PROBLEM TO WORK ON:
Among the entries below, one stretch runs from the line that contains "Click the Firefox" through the line that contains "Image resolution: width=1402". Repeat that stretch exactly, ends included, and only that.
⁂
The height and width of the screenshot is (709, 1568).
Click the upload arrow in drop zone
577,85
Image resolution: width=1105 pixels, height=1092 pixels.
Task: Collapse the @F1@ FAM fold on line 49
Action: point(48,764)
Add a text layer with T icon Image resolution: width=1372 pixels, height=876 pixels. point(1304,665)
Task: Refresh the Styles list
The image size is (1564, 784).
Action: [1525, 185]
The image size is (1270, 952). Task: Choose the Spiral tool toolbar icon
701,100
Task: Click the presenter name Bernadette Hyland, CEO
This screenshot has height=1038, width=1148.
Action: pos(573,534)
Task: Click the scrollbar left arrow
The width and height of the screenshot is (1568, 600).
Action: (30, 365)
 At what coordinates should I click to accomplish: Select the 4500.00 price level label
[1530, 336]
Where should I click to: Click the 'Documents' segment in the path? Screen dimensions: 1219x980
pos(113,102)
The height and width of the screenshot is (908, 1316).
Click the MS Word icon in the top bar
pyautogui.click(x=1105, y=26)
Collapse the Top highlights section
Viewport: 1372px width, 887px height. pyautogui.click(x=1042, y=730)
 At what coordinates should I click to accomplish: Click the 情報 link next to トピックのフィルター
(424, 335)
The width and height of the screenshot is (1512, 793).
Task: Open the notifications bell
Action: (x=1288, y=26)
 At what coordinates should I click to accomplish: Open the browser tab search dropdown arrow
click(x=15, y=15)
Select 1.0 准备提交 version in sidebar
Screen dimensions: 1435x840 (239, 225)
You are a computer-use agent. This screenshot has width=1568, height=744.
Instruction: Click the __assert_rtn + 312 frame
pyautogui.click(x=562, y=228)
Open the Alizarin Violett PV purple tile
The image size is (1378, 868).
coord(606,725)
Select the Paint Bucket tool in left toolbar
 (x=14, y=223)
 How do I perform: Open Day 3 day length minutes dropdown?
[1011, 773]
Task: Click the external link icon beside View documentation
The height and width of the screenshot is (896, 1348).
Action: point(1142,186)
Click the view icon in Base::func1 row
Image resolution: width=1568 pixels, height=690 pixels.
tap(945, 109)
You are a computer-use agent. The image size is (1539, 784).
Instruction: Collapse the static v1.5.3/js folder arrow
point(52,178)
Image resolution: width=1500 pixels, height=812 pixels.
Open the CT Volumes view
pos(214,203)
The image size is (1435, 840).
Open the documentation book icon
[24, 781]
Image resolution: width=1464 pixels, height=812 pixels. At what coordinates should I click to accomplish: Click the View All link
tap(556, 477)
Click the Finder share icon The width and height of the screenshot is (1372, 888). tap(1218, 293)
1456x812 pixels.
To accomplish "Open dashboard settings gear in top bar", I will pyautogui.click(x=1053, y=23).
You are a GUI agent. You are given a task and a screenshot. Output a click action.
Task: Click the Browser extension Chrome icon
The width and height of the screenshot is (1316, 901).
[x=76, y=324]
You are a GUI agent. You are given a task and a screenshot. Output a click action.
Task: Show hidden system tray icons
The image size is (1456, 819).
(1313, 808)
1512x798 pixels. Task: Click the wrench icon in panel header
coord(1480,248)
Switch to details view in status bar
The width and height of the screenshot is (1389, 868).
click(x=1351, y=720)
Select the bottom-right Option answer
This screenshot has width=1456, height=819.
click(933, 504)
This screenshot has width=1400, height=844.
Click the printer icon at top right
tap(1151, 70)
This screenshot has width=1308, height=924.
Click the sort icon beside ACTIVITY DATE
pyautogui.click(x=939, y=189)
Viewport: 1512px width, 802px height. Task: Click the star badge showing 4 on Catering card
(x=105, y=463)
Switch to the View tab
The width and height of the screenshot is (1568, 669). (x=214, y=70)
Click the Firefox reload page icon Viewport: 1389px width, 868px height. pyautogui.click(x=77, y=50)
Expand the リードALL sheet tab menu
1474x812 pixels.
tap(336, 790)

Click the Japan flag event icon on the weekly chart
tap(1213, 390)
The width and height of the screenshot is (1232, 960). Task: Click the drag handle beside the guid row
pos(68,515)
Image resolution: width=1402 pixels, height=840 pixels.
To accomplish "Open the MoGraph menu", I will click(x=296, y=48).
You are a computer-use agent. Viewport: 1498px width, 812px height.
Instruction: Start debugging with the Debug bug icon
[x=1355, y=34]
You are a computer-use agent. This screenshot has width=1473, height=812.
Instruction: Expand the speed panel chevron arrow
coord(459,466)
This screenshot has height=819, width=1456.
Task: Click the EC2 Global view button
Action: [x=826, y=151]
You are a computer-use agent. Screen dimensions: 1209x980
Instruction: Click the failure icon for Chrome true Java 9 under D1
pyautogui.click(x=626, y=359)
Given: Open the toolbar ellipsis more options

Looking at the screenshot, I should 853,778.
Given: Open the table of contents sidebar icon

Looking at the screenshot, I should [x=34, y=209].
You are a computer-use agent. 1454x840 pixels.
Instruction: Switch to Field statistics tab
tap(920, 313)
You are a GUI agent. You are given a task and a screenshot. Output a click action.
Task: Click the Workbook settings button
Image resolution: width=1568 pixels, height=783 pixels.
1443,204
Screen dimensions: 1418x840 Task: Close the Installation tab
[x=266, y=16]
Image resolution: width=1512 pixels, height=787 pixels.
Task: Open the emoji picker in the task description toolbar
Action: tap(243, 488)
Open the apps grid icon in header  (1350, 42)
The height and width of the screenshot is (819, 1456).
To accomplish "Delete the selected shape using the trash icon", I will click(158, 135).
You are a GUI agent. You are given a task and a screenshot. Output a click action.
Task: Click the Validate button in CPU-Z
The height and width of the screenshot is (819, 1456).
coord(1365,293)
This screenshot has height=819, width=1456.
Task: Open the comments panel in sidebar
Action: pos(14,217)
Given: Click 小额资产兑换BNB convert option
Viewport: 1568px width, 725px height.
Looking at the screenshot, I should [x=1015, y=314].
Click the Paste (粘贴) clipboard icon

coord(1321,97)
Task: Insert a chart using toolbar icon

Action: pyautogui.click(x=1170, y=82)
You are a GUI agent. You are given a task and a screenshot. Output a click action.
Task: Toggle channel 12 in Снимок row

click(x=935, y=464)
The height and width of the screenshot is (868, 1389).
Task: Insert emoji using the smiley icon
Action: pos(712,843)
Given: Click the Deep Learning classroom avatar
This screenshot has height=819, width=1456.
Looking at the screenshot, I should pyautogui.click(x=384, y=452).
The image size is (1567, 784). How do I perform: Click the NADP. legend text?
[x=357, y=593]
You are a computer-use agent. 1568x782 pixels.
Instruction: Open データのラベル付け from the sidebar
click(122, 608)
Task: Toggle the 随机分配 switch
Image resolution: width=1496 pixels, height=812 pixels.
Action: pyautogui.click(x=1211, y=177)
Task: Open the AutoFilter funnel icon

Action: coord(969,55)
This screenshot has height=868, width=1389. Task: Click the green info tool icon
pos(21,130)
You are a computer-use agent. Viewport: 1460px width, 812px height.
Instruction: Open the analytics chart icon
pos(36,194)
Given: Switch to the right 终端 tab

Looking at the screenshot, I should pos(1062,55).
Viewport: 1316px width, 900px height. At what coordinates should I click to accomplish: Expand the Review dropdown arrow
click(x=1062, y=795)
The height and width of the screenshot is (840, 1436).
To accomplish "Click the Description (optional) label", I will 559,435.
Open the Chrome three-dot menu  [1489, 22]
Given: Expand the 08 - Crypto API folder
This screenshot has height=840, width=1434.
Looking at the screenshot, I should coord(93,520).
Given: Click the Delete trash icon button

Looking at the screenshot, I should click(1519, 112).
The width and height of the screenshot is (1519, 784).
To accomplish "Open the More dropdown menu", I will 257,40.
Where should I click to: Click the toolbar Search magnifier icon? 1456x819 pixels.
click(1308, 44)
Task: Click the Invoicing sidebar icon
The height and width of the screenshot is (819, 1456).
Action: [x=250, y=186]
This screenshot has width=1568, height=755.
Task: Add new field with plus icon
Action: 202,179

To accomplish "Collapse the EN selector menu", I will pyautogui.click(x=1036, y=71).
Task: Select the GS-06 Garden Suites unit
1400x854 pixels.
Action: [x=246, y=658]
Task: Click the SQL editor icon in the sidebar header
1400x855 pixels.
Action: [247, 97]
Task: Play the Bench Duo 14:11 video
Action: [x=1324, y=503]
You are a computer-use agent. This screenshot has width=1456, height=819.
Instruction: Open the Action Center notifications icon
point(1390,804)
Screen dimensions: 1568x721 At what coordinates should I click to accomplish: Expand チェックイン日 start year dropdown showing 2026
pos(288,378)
⁂
REPLY:
Click the Firefox reload page icon Viewport: 1389px width, 868px height. pyautogui.click(x=77, y=50)
Expand the リードALL sheet tab menu
1474x812 pixels.
tap(336, 790)

Click the Japan flag event icon on the weekly chart
tap(1213, 390)
The width and height of the screenshot is (1232, 960). Task: Click the drag handle beside the guid row
pos(68,515)
Image resolution: width=1402 pixels, height=840 pixels.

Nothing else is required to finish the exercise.